Simple vs. Bloated

Published on:

IT Analysis via The Register on Microsoft vs. Nokia:

A recent article in The Economist about the battle between Microsoft and Nokia for operating system supremacy on wireless instruments (Smartphones) concluded that Nokia with its Symbian OS based Series 60 SDK was already the victor over Microsoft's Smartphone 2002 SDK [...] The reason given for the Nokia victory was the 'fear of Microsoft' extending their hegemony to the mobile device market.

Actually, IT Analysis thinks that the real reason is more simply that "Pocket PC is still a bloated OS for a portable device by any measurement":

Can anyone introduce me to a PDA user who regularly edits Excel and Word files on their PDA?

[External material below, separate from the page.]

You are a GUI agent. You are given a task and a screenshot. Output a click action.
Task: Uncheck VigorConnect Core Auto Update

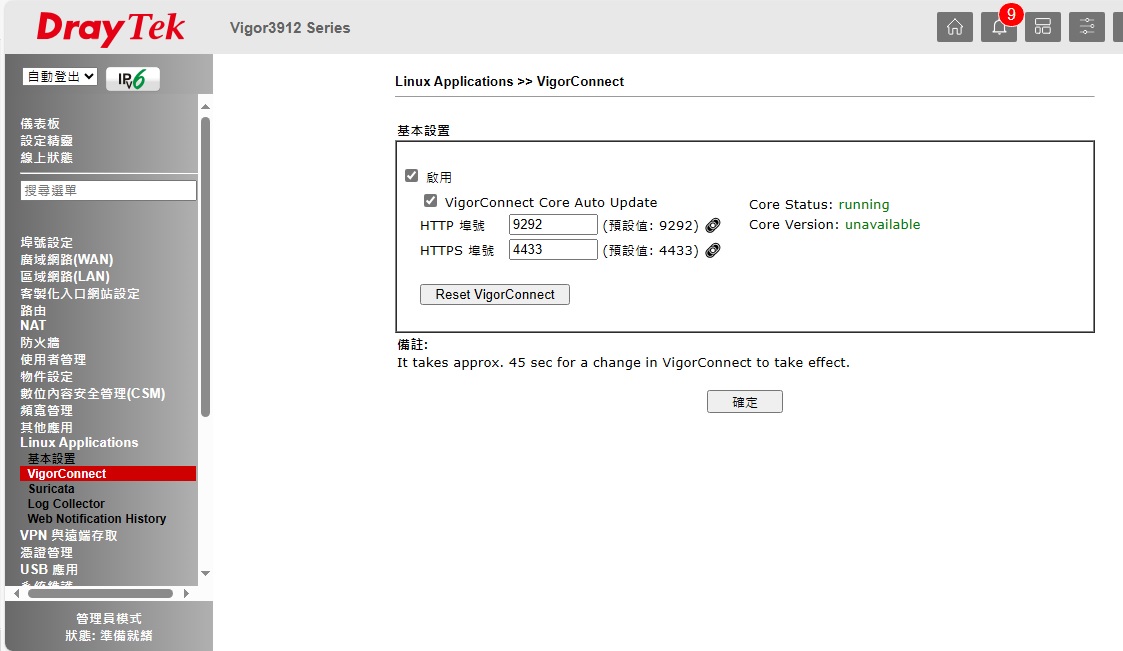click(x=431, y=201)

Indeed. It's refreshing to see that consumers may have a preference for things that just do what they need to do vs. techies' dreams that are full of promises but don't deliver. This is the reason why Palm, a ridiculous company compared to Microsoft by any financial standards and marketing muscles, and its Palm OS licensees are still leading the PDA market with rather simple but efficient products. Being a long time Unix fan, there is no mystery why I prefer the "do one thing but do it well" approach of the Palm OS-like smartphones as opposed to the "stuff-Windows-in-everything" approach in Microsoft's Pocket PC.

I have yet to find a reason why I would need Office or even Windows on a smartphone. And I don't dig into fatal error messages in the middle of phone calls:

Using one of the first versions of a Microsoft smartphone, after several unsuccessful attempts to use it to make a phone call, we got a dialog box that said, simply, "Nothing beyond".